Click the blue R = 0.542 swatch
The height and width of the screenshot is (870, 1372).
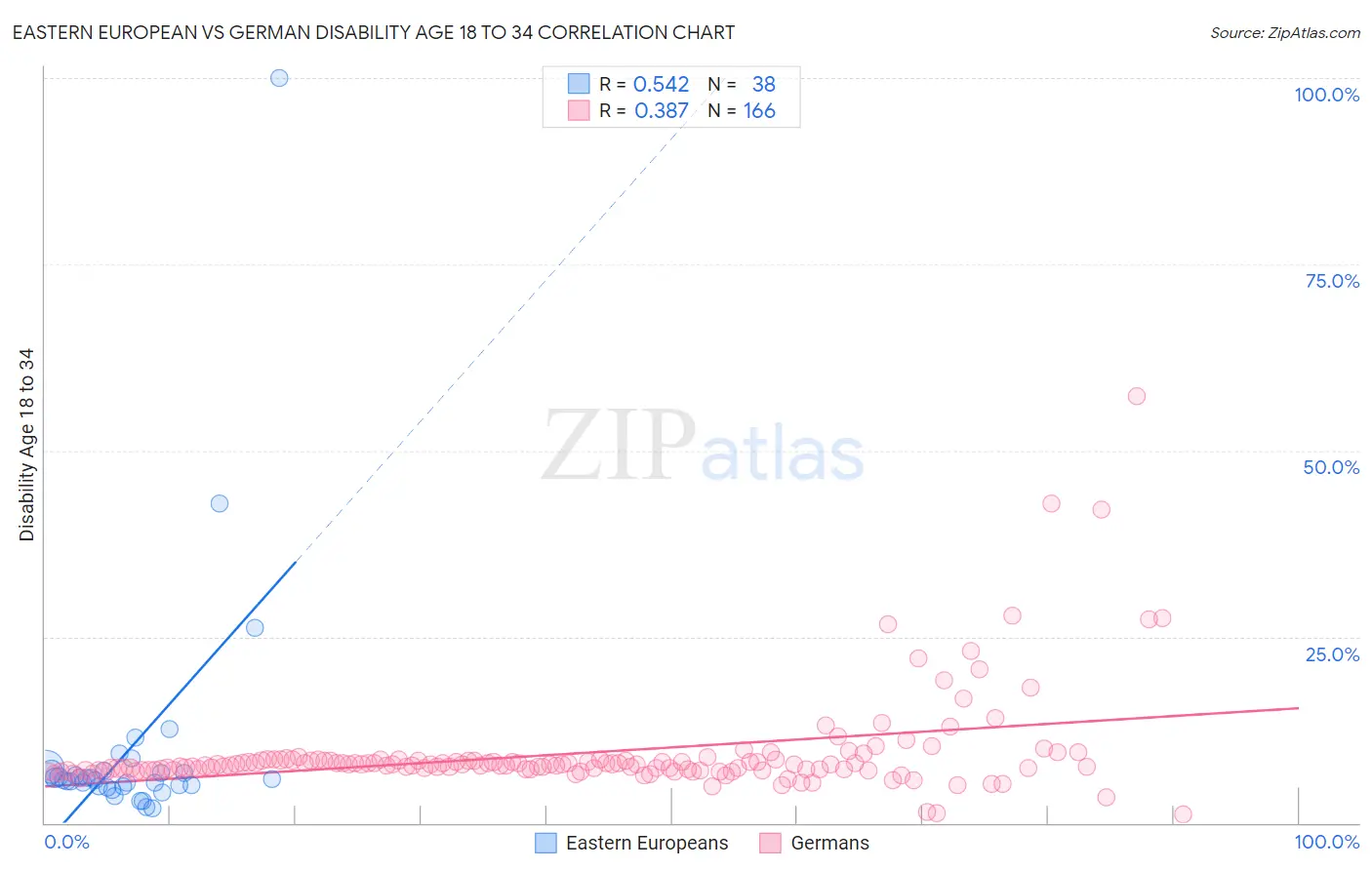pos(579,84)
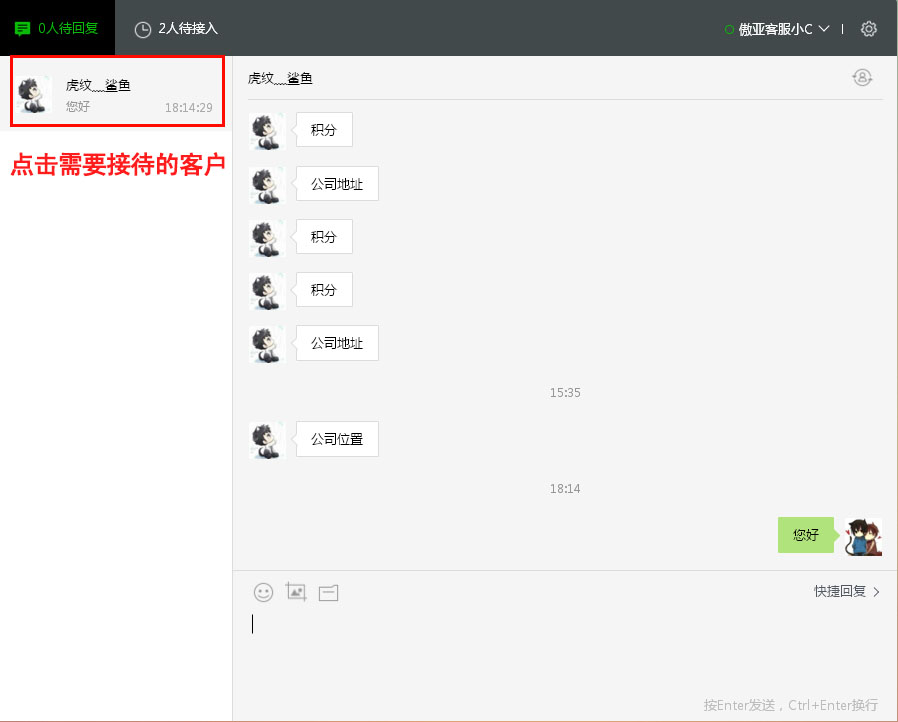The image size is (898, 722).
Task: Click the agent avatar beside 您好 reply
Action: 863,536
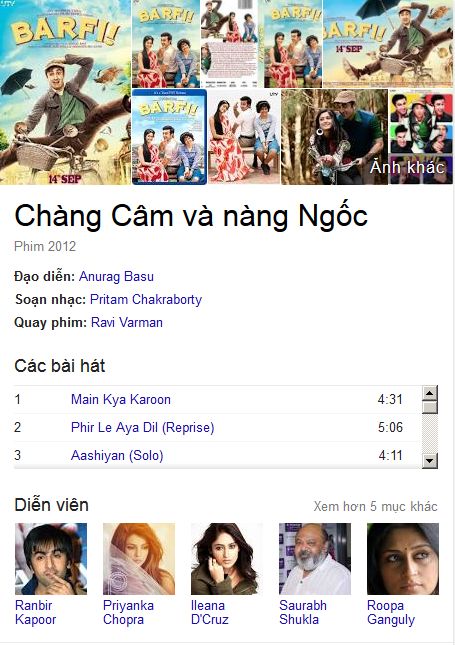Click the Roopa Ganguly name link
455x645 pixels.
tap(391, 613)
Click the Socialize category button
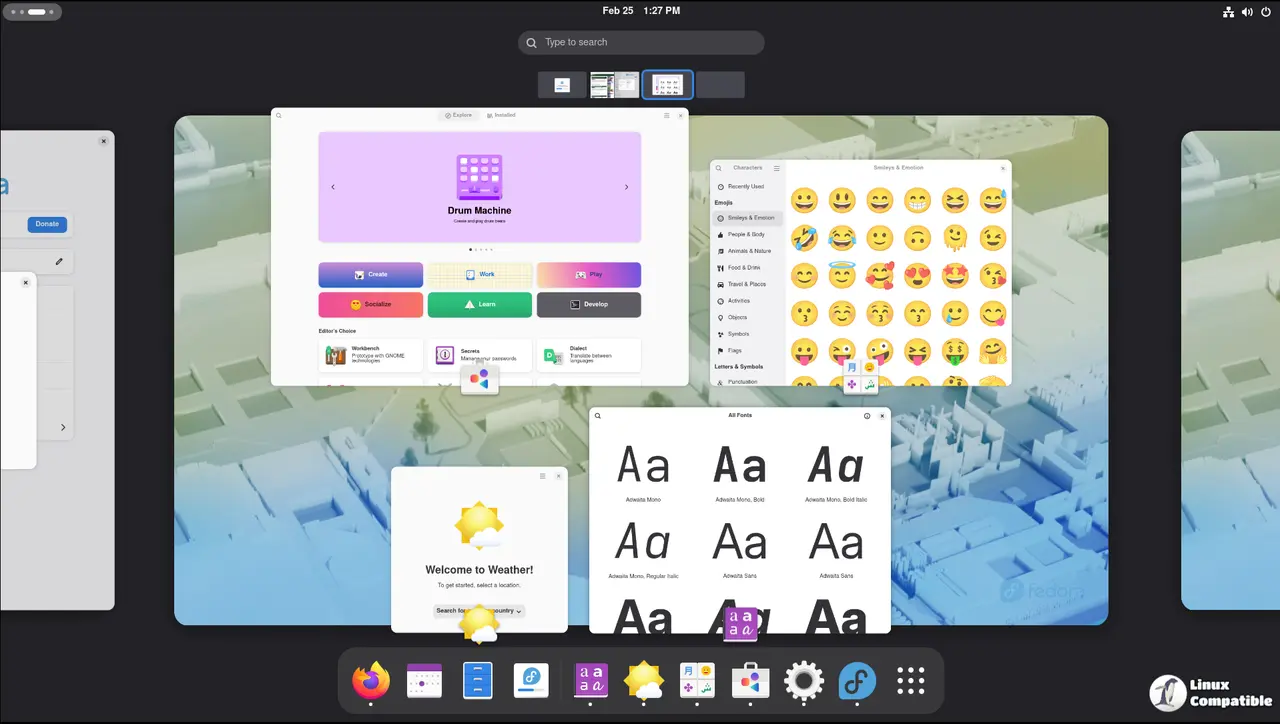Viewport: 1280px width, 724px height. click(x=370, y=304)
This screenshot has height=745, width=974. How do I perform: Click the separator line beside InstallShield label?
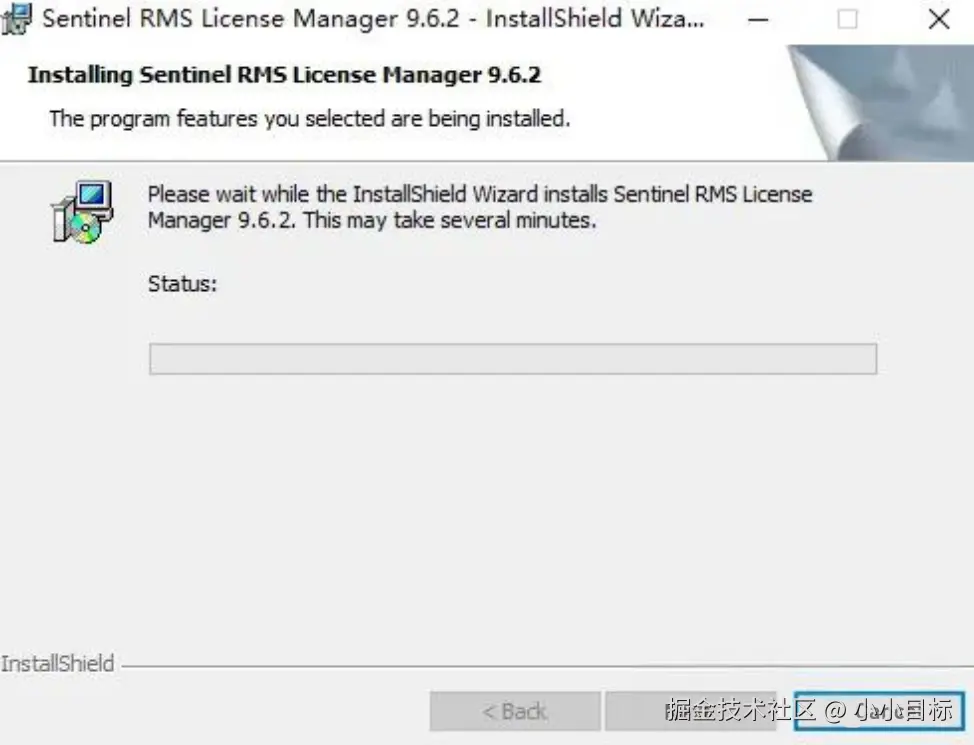coord(548,667)
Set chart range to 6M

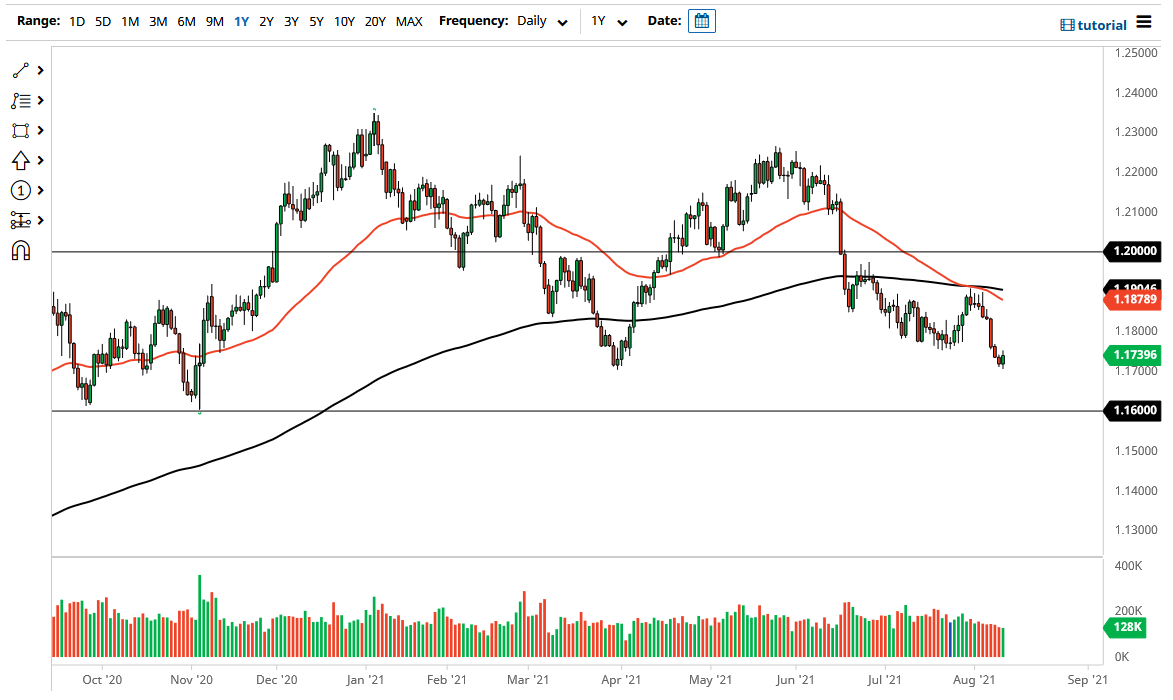[186, 21]
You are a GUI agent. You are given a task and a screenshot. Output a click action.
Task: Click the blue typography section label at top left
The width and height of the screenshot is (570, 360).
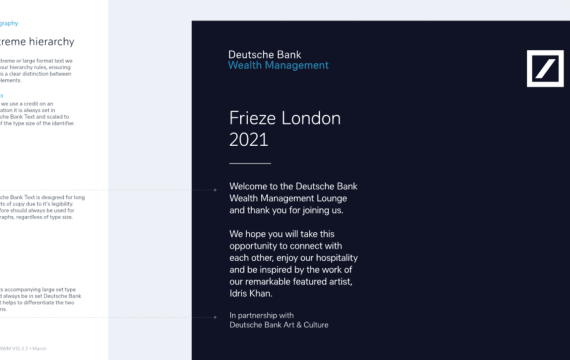click(9, 23)
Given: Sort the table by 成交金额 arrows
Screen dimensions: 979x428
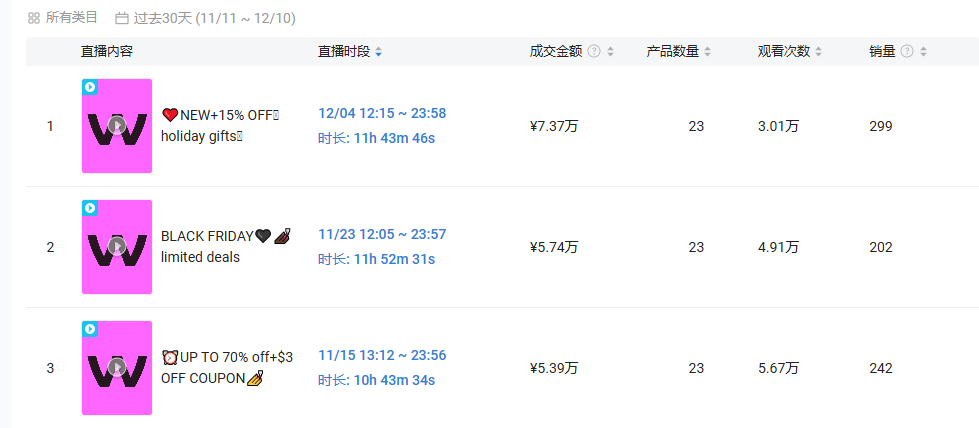Looking at the screenshot, I should point(611,52).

----

▶ [Task to carry out]: Pictures are to be left out; the records above must be repeated word for word.

▶ [Solution for this problem]:
Click the blue R = 0.542 swatch
The height and width of the screenshot is (870, 1372).
pos(579,84)
The image size is (898, 722).
Task: Click the agent avatar beside 您好 reply
Action: 863,536
Click the Roopa Ganguly name link
455x645 pixels.
tap(391, 613)
Click the Socialize category button
Viewport: 1280px width, 724px height. click(x=370, y=304)
This screenshot has height=745, width=974. How do I perform: Click the separator line beside InstallShield label?
coord(548,667)
Set chart range to 6M

[186, 21]
You are a GUI agent. You are given a task and a screenshot. Output a click action.
Task: Click the blue typography section label at top left
The width and height of the screenshot is (570, 360).
click(9, 23)
Given: Sort the table by 成交金额 arrows
Screen dimensions: 979x428
Looking at the screenshot, I should point(611,52).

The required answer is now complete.